◆ WHAT IS BEING ASKED ◆
After finding the line with "Abcobmen (210, 1178)" in the entries below, retype exactly each line from there through the line with "[Twitter] (112, 1281)", including that final line.

◆ DATASET RECORDS ◆
++++++++
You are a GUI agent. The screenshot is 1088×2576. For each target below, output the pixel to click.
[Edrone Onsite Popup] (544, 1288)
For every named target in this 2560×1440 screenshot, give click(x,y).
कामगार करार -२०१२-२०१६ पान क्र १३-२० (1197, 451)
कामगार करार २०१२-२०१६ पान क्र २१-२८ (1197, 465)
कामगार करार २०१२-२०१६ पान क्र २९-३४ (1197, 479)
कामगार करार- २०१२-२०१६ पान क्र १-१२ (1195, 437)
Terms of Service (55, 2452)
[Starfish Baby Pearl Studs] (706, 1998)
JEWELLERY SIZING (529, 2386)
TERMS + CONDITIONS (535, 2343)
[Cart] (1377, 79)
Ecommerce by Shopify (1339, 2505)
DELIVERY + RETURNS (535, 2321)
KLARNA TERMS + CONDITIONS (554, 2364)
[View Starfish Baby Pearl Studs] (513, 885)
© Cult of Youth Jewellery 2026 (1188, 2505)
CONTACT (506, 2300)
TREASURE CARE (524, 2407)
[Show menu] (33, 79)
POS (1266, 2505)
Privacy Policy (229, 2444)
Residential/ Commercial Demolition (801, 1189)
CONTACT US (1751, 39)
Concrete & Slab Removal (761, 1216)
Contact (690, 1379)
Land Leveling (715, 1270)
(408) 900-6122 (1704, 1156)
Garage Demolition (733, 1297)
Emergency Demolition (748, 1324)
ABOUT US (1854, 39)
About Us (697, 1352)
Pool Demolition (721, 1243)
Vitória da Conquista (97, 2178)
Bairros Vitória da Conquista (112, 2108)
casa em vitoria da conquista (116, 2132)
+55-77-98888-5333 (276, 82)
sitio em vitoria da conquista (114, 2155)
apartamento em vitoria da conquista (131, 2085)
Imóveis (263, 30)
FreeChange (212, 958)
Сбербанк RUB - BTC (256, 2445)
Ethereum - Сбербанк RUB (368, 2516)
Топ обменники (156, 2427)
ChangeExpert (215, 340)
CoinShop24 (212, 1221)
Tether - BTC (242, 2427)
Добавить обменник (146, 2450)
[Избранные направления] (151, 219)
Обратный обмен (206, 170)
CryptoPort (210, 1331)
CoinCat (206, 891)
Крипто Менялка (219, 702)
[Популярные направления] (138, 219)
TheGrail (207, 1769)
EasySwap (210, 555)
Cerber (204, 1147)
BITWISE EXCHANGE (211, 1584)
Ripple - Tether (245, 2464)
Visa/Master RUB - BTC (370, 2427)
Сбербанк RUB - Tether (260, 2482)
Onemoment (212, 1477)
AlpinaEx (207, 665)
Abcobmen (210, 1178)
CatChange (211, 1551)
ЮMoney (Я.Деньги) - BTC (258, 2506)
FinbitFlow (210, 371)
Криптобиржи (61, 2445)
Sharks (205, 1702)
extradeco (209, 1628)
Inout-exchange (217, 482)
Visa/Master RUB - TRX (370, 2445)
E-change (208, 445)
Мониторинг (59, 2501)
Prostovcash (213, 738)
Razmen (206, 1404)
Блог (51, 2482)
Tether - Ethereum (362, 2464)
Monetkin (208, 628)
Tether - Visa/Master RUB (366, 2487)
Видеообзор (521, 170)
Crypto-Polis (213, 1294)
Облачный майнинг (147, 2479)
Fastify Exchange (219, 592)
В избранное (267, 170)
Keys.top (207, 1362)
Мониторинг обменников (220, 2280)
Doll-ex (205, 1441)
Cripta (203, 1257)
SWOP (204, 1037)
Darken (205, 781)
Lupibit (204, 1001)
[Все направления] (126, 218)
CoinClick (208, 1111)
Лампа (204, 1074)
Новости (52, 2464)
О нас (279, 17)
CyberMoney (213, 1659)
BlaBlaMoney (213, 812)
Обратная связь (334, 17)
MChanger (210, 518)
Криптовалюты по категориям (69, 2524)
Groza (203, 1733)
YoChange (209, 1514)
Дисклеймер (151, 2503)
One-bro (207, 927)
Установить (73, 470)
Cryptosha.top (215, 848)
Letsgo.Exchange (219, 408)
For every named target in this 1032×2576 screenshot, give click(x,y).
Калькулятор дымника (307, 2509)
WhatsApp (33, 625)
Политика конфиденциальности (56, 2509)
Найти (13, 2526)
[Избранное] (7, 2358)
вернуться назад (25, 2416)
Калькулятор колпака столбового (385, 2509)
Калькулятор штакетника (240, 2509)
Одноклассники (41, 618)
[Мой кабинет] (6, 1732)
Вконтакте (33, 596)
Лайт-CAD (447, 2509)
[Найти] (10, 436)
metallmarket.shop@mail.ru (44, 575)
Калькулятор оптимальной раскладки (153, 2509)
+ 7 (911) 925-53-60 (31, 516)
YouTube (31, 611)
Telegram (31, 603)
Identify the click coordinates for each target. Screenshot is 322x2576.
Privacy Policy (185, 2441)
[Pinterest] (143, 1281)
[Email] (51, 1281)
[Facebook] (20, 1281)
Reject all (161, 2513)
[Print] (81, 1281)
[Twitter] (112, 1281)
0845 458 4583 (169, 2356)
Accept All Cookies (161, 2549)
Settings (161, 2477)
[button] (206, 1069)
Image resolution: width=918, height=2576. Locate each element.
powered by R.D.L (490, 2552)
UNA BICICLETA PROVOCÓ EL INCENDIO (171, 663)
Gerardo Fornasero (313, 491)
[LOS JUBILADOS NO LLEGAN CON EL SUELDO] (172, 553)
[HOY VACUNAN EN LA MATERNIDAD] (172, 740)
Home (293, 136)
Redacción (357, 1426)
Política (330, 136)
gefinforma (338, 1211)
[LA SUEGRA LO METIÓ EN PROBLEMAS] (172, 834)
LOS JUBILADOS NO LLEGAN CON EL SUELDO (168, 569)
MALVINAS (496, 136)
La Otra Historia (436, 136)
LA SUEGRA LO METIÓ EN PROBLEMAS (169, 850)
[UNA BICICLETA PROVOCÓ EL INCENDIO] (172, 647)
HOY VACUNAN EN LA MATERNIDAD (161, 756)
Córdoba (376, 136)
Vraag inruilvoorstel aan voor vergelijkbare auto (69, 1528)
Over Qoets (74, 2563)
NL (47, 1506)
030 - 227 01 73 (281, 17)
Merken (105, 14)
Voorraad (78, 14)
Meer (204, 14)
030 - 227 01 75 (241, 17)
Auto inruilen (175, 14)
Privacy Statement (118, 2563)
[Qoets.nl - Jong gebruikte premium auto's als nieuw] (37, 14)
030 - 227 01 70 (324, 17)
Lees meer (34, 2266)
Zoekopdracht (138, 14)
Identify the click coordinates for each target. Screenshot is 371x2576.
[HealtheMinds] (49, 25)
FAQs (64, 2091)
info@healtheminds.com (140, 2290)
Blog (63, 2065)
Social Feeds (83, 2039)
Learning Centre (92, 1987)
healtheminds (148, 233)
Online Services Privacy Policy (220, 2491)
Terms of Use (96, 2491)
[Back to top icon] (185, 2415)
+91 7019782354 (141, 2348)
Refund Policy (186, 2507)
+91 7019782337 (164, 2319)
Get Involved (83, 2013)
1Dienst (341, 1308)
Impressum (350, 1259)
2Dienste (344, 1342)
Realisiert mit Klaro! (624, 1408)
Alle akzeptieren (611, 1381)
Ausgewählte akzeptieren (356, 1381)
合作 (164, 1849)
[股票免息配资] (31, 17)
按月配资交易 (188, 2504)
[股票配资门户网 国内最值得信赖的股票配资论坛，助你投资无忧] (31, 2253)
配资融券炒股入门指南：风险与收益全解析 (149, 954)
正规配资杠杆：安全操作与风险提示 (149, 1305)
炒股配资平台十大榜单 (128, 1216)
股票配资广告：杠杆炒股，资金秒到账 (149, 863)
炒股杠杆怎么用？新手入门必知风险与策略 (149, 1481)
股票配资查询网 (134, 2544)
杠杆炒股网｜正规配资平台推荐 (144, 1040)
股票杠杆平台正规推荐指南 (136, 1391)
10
++++++++
◆ SOLUTION TO THE EXERCISE ◆
Abcobmen (210, 1178)
CatChange (211, 1551)
ЮMoney (Я.Деньги) - BTC (258, 2506)
FinbitFlow (210, 371)
Криптобиржи (61, 2445)
Sharks (205, 1702)
extradeco (209, 1628)
Inout-exchange (217, 482)
Visa/Master RUB - TRX (370, 2445)
E-change (208, 445)
Мониторинг (59, 2501)
Prostovcash (213, 738)
Razmen (206, 1404)
Блог (51, 2482)
Tether - Ethereum (362, 2464)
Monetkin (208, 628)
Tether - Visa/Master RUB (366, 2487)
Видеообзор (521, 170)
Crypto-Polis (213, 1294)
Облачный майнинг (147, 2479)
Fastify Exchange (219, 592)
В избранное (267, 170)
Keys.top (207, 1362)
Мониторинг обменников (220, 2280)
Doll-ex (205, 1441)
Cripta (203, 1257)
SWOP (204, 1037)
Darken (205, 781)
Lupibit (204, 1001)
[Все направления] (126, 218)
CoinClick (208, 1111)
Лампа (204, 1074)
Новости (52, 2464)
О нас (279, 17)
CyberMoney (213, 1659)
BlaBlaMoney (213, 812)
Обратная связь (334, 17)
MChanger (210, 518)
Криптовалюты по категориям (69, 2524)
Groza (203, 1733)
YoChange (209, 1514)
Дисклеймер (151, 2503)
One-bro (207, 927)
Установить (73, 470)
Cryptosha.top (215, 848)
Letsgo.Exchange (219, 408)
For every named target in this 1032×2576 screenshot, give click(x,y).
Калькулятор дымника (307, 2509)
WhatsApp (33, 625)
Политика конфиденциальности (56, 2509)
Найти (13, 2526)
[Избранное] (7, 2358)
вернуться назад (25, 2416)
Калькулятор колпака столбового (385, 2509)
Калькулятор штакетника (240, 2509)
Одноклассники (41, 618)
[Мой кабинет] (6, 1732)
Вконтакте (33, 596)
Лайт-CAD (447, 2509)
[Найти] (10, 436)
metallmarket.shop@mail.ru (44, 575)
Калькулятор оптимальной раскладки (153, 2509)
+ 7 (911) 925-53-60 (31, 516)
YouTube (31, 611)
Telegram (31, 603)
Identify the click coordinates for each target. Screenshot is 322x2576.
Privacy Policy (185, 2441)
[Pinterest] (143, 1281)
[Email] (51, 1281)
[Facebook] (20, 1281)
Reject all (161, 2513)
[Print] (81, 1281)
[Twitter] (112, 1281)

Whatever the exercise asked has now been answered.